Juramento ateniense
“Aunque no todas las pesquisas culminan en buenos hallazgos -dijo una vez Mario Benedetti-, a veces resulta útil seguir las pistas que brinda la etimología”. Por ejemplo, tanto la raíz latina de la palabra moral como el origen griego de la palabra ética tienen un solo denominador común: la costumbre. A tal punto que la ética es, a menudo, definida como un conjunto de costumbres y normas que dirigen el comportamiento humano. Ahora bien: si auscultamos a nuestra golpeada Argentina, ¿qué ética encontraremos en cada esquina, detrás de cada monumento, en cada palacio de gobierno? Las respuestas seguramente serían múltiples. Sin embargo, lo que nadie puede ignorar es que la ética que guió a los padres de nuestra patria no es la misma que existe hoy. De hecho, el soborno está hoy a la orden del día. Se soborna con convenios de poca monta (los planes sociales) o de montos siderales (como las obras públicas). Se soborna con elogios inmerecidos y con mentiras apropiadas, con privatizaciones maltrechas y con estatizaciones desordenadas, con homenajes insustanciales y corsos inapropiados. Se soborna con poco pan y con mucho circo. Con fútbol para todos y educación para nadie. Con proyectos babilónicos que nunca se terminan y obritas que se hacen casi a la que te criaste. Con impuestos perturbadores y contratos desorbitantes. Con créditos poco atractivos y estadísticas poco creíbles. Se soborna todo el tiempo y sin discriminar a nadie. Y por eso nuestra ética está enferma.

Claro que la culpa es colectiva. José Ingenieros decía: “Cuando las miserias morales asuelan a un país, la culpa es de todos los que por falta de cultura y de ideal no han sabido amarlo como patria: de todos los que vivieron de ella sin trabajar para ella”. Y tenía razón. En este país supuestamente inclusivo, la corrupción prosperó amparada por la falta de ética de todos y no sólo de una parte de nuestra sociedad.
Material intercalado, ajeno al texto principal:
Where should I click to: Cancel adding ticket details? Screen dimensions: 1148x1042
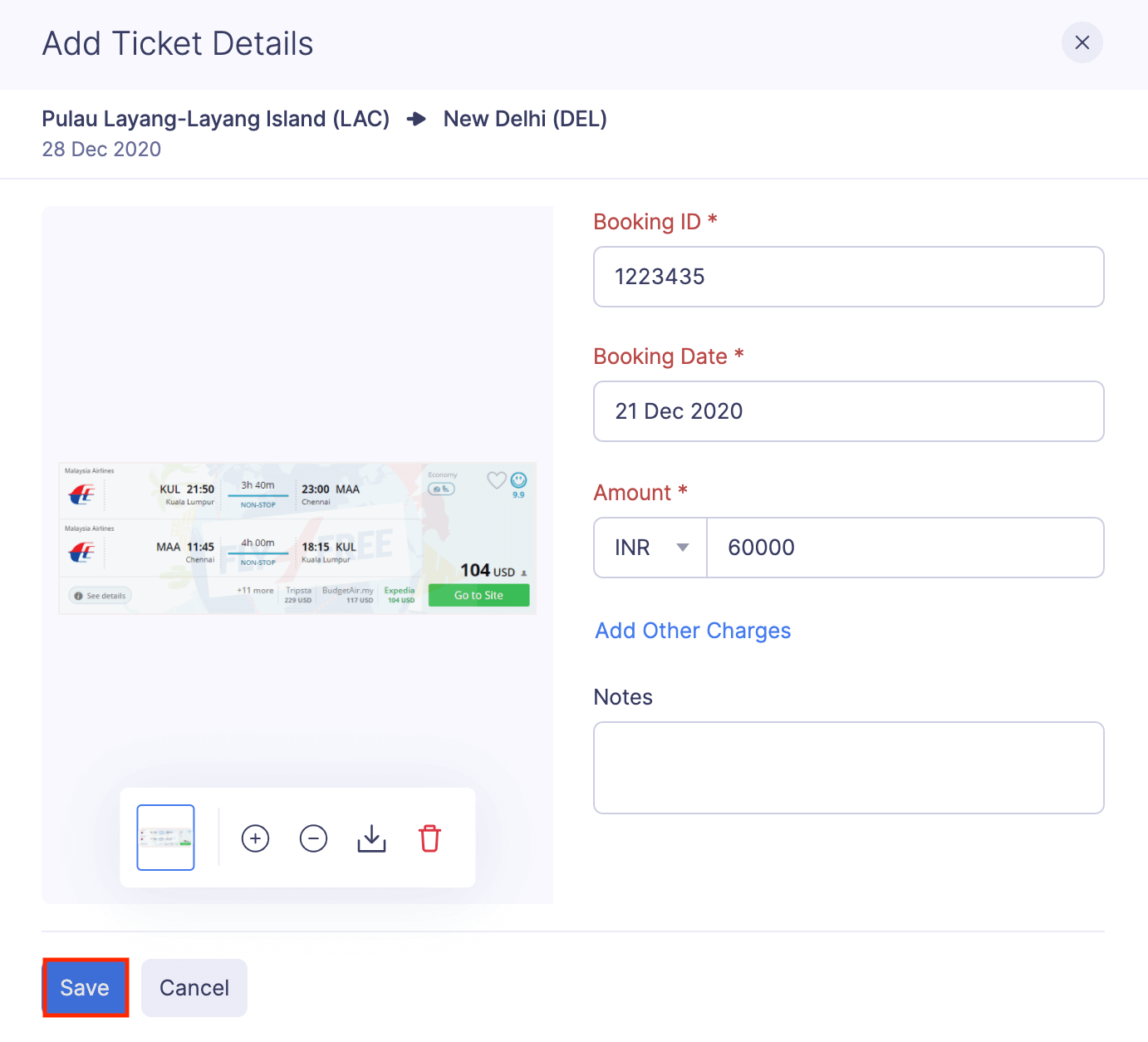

En la antigua Grecia los atenienses tenían una singular manera de ejercer su ciudadanía. A los 17 años, cuando se convertían efectivamente en ciudadanos, los jóvenes proclamaban en una plaza pública y ante todo el pueblo, el siguiente juramento: “nunca traeremos vergüenza sobre nuestra ciudad mediante actos de deshonestidad o cobardía. Lucharemos por los ideales y las cosas sagradas de la ciudad, tanto individualmente como en grupo. Reverenciaremos y obedeceremos las leyes de la ciudad. De esta manera legaremos una ciudad aun más grande y esplendorosa que la que hemos recibido”. Contundente ¿no?
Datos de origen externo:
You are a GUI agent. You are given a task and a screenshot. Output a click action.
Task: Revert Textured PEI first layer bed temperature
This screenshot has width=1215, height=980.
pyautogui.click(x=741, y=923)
Que bueno sería que, en nuestra sociedad, donde un vicepresidente procesado por la justicia sigue encabezando actos oficiales y hasta se muestra desaforadamente en recitales de rock; donde prevalece la cultura del tener sobre la del ser, el desorden sobre la organización, el descuido sobre la vigilancia, el ruido sobre la moderación, la basura sobre la limpieza; en donde se tiende a aplaudir lo inmoral despreciando lo virtuoso y en donde es común pretender hacer el mal para conseguir el bien... se implemente este juramento ateniense. Pedirle que lo hagan los legisladores al momento de asumir sus bancas es utópico, pero tal vez podría implementarse en las escuelas y colegios de nuestro país, en los actos patrios, en los teatros y también en los encuentros deportivos. Podría, por ejemplo, incorporarse como materia de formación moral y cívica -como existía hace 20 años- en todas las escuelas del país, para que las nuevas generaciones crezcan con la idea de que las cosas se pueden hacer de otra manera. Y también para que se asuma de una vez por todas que el trabajo dignifica y la dádiva humilla; que la honestidad es hermana de la justicia; y la decencia, hija de la virtud. Porque aquello que las leyes no prohiben, puede ser prohibido por la honestidad.